◆ Description of the task
The result must match the data exactly, line for line.

Items from a data source:

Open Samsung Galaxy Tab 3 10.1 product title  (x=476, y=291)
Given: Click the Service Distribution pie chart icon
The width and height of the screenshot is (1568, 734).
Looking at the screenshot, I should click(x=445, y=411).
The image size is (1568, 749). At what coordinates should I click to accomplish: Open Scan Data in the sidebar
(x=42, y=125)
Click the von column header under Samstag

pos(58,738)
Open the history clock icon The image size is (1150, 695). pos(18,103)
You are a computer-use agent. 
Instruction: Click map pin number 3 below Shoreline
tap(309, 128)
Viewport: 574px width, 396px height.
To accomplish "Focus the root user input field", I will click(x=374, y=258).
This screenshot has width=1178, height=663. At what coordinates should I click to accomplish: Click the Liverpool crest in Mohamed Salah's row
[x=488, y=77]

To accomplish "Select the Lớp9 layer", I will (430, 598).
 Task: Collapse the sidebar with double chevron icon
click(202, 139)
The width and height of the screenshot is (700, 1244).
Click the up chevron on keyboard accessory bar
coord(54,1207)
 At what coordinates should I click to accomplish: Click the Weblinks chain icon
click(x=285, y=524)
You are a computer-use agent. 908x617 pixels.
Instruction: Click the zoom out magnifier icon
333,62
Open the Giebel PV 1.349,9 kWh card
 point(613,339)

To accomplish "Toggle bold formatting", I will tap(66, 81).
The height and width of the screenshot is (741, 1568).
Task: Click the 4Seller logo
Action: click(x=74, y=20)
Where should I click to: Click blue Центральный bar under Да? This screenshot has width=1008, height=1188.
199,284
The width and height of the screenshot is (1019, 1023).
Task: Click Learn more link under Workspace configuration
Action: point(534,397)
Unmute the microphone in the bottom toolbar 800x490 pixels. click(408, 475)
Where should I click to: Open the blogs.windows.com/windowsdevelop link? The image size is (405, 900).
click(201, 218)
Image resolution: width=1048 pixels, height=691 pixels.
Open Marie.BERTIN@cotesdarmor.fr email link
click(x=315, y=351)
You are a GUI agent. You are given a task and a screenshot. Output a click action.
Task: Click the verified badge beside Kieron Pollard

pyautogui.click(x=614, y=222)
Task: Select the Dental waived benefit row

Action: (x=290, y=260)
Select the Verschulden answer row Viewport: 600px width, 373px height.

◆ Output of the task
Open Samsung Galaxy Tab 3 10.1 product title  (x=476, y=291)
Given: Click the Service Distribution pie chart icon
The width and height of the screenshot is (1568, 734).
Looking at the screenshot, I should click(x=445, y=411).
The image size is (1568, 749). At what coordinates should I click to accomplish: Open Scan Data in the sidebar
(x=42, y=125)
Click the von column header under Samstag

pos(58,738)
Open the history clock icon The image size is (1150, 695). pos(18,103)
You are a computer-use agent. 
Instruction: Click map pin number 3 below Shoreline
tap(309, 128)
Viewport: 574px width, 396px height.
To accomplish "Focus the root user input field", I will click(x=374, y=258).
This screenshot has width=1178, height=663. At what coordinates should I click to accomplish: Click the Liverpool crest in Mohamed Salah's row
[x=488, y=77]

To accomplish "Select the Lớp9 layer", I will (430, 598).
 Task: Collapse the sidebar with double chevron icon
click(202, 139)
The width and height of the screenshot is (700, 1244).
Click the up chevron on keyboard accessory bar
coord(54,1207)
 At what coordinates should I click to accomplish: Click the Weblinks chain icon
click(x=285, y=524)
You are a computer-use agent. 908x617 pixels.
Instruction: Click the zoom out magnifier icon
333,62
Open the Giebel PV 1.349,9 kWh card
 point(613,339)

To accomplish "Toggle bold formatting", I will tap(66, 81).
The height and width of the screenshot is (741, 1568).
Task: Click the 4Seller logo
Action: click(x=74, y=20)
Where should I click to: Click blue Центральный bar under Да? This screenshot has width=1008, height=1188.
199,284
The width and height of the screenshot is (1019, 1023).
Task: Click Learn more link under Workspace configuration
Action: point(534,397)
Unmute the microphone in the bottom toolbar 800x490 pixels. click(408, 475)
Where should I click to: Open the blogs.windows.com/windowsdevelop link? The image size is (405, 900).
click(201, 218)
Image resolution: width=1048 pixels, height=691 pixels.
Open Marie.BERTIN@cotesdarmor.fr email link
click(x=315, y=351)
You are a GUI agent. You are given a task and a screenshot. Output a click action.
Task: Click the verified badge beside Kieron Pollard

pyautogui.click(x=614, y=222)
Task: Select the Dental waived benefit row

Action: (x=290, y=260)
Select the Verschulden answer row Viewport: 600px width, 373px height.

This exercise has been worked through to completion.